(Source records)
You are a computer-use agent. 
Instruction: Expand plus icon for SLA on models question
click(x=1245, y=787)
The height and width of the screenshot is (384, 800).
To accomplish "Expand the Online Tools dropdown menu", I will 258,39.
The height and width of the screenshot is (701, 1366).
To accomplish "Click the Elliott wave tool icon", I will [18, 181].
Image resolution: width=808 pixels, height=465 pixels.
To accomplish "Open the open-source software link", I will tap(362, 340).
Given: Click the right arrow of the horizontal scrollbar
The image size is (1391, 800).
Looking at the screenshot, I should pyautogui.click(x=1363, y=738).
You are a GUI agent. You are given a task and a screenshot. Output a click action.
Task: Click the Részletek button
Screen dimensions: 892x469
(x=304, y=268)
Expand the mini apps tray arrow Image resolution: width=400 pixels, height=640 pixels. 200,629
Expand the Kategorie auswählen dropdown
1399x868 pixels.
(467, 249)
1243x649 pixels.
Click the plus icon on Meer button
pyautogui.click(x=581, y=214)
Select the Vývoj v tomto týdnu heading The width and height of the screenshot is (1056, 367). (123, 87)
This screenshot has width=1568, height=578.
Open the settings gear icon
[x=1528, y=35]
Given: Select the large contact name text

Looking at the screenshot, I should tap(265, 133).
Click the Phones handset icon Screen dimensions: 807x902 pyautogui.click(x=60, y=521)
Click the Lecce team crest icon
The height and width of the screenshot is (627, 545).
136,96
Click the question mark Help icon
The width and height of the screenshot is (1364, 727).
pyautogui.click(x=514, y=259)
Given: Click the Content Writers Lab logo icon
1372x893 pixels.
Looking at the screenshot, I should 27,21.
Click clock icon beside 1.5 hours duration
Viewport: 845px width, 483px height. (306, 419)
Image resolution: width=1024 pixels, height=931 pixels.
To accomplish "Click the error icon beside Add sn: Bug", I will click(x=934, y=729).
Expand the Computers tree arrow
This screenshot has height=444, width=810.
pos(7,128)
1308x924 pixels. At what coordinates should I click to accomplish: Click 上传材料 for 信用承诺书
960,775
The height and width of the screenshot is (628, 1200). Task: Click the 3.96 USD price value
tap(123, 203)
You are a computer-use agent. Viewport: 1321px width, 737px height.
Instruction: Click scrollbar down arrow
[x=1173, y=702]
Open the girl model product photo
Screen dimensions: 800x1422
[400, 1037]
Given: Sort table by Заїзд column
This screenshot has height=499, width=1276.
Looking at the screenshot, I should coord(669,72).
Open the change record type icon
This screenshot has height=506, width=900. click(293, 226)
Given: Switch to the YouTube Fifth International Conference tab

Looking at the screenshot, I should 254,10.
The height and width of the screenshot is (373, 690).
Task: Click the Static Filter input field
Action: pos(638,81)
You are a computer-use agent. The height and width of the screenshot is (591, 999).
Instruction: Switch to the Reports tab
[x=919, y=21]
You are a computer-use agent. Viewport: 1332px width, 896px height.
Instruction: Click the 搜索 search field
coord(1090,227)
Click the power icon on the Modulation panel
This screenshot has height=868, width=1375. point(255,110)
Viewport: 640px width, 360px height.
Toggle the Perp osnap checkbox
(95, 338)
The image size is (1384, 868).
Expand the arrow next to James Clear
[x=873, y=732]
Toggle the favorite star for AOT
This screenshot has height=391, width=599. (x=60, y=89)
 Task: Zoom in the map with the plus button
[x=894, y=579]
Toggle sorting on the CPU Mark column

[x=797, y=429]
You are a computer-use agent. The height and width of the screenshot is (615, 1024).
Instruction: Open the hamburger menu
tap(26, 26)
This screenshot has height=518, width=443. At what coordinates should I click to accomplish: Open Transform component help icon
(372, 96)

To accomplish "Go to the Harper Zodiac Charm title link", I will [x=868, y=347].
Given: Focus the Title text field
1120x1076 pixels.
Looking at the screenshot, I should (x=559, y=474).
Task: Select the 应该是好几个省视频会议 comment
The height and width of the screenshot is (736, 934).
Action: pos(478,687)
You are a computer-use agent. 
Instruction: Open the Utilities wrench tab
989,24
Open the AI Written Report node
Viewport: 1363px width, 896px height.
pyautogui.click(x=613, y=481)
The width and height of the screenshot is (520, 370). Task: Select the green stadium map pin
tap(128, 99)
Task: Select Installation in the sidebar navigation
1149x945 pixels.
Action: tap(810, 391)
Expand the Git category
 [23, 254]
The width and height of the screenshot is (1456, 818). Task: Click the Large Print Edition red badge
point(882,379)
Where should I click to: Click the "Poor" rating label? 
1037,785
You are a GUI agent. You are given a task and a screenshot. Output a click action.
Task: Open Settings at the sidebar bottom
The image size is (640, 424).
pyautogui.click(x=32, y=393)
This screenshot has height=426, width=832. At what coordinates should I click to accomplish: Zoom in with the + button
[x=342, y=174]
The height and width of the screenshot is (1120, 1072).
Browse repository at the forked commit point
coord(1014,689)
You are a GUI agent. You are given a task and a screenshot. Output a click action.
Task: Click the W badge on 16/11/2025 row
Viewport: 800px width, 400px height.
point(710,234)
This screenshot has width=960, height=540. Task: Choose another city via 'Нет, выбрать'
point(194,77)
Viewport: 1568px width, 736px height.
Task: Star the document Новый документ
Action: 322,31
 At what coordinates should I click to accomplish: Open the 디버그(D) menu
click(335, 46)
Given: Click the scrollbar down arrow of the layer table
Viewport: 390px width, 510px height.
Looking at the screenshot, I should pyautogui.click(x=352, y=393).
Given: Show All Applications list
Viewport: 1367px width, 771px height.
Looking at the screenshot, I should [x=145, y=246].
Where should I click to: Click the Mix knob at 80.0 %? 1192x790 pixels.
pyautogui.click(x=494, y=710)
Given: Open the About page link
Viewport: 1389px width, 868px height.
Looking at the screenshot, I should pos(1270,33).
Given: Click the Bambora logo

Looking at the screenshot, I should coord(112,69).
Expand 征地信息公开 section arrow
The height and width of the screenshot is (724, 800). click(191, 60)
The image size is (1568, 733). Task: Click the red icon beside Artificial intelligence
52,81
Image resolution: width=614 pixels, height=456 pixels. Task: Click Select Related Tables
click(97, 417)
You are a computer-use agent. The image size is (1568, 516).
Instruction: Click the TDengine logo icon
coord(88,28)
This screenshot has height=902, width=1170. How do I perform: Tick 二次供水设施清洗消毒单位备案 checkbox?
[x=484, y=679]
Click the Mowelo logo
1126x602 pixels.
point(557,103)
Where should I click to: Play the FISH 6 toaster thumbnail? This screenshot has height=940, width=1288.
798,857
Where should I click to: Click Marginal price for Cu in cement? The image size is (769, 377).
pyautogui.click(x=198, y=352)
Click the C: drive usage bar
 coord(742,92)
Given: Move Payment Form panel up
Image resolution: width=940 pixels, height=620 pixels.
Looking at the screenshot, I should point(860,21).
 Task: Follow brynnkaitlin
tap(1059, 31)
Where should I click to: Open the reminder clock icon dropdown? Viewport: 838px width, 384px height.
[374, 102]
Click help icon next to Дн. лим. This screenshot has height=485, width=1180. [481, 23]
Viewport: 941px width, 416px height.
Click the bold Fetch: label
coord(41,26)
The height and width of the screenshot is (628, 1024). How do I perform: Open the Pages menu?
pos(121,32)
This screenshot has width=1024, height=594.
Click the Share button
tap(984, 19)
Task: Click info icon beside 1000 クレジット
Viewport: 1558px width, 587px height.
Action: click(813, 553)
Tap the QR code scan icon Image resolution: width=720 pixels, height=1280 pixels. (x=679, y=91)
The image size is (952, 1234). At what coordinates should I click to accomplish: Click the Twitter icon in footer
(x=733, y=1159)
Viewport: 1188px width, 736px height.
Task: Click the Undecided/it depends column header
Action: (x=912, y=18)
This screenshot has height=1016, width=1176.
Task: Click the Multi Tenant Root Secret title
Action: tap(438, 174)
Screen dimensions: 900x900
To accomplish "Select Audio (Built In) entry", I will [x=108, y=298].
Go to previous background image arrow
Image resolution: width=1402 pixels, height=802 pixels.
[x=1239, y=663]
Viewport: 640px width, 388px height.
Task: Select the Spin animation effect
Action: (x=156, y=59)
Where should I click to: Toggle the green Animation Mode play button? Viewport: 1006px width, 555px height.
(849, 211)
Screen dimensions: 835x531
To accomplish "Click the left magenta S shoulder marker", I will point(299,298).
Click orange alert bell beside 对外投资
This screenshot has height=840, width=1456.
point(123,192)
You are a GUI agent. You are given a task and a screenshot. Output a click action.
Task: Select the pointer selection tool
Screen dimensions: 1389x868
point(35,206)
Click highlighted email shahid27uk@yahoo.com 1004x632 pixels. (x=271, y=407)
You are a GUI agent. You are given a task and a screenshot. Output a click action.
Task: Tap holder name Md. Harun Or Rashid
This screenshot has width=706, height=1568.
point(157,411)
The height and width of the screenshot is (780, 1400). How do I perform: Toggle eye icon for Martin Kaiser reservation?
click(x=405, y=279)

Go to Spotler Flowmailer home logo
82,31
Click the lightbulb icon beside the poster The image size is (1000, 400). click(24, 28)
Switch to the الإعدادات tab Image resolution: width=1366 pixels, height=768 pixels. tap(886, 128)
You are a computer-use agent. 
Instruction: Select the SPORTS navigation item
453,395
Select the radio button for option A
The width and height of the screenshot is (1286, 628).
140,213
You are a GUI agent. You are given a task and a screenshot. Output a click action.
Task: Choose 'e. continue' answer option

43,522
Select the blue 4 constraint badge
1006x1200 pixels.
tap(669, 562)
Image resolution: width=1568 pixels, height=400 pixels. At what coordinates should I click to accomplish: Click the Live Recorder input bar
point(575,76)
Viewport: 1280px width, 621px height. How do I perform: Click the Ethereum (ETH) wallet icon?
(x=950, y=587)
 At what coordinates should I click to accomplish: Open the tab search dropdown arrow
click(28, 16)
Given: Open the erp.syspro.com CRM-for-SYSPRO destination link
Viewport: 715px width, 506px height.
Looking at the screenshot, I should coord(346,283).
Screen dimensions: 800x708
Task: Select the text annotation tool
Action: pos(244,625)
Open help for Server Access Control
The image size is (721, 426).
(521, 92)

What the task asks: In the entries above, the lines from the one bearing "Tap the QR code" up to and including the one bearing "Task: Select the pointer selection tool" should be transcribed exactly; no other line is wanted.

Exercise result:
Tap the QR code scan icon Image resolution: width=720 pixels, height=1280 pixels. (x=679, y=91)
The image size is (952, 1234). At what coordinates should I click to accomplish: Click the Twitter icon in footer
(x=733, y=1159)
Viewport: 1188px width, 736px height.
Task: Click the Undecided/it depends column header
Action: (x=912, y=18)
This screenshot has height=1016, width=1176.
Task: Click the Multi Tenant Root Secret title
Action: tap(438, 174)
Screen dimensions: 900x900
To accomplish "Select Audio (Built In) entry", I will [x=108, y=298].
Go to previous background image arrow
Image resolution: width=1402 pixels, height=802 pixels.
[x=1239, y=663]
Viewport: 640px width, 388px height.
Task: Select the Spin animation effect
Action: (x=156, y=59)
Where should I click to: Toggle the green Animation Mode play button? Viewport: 1006px width, 555px height.
(849, 211)
Screen dimensions: 835x531
To accomplish "Click the left magenta S shoulder marker", I will point(299,298).
Click orange alert bell beside 对外投资
This screenshot has height=840, width=1456.
point(123,192)
You are a GUI agent. You are given a task and a screenshot. Output a click action.
Task: Select the pointer selection tool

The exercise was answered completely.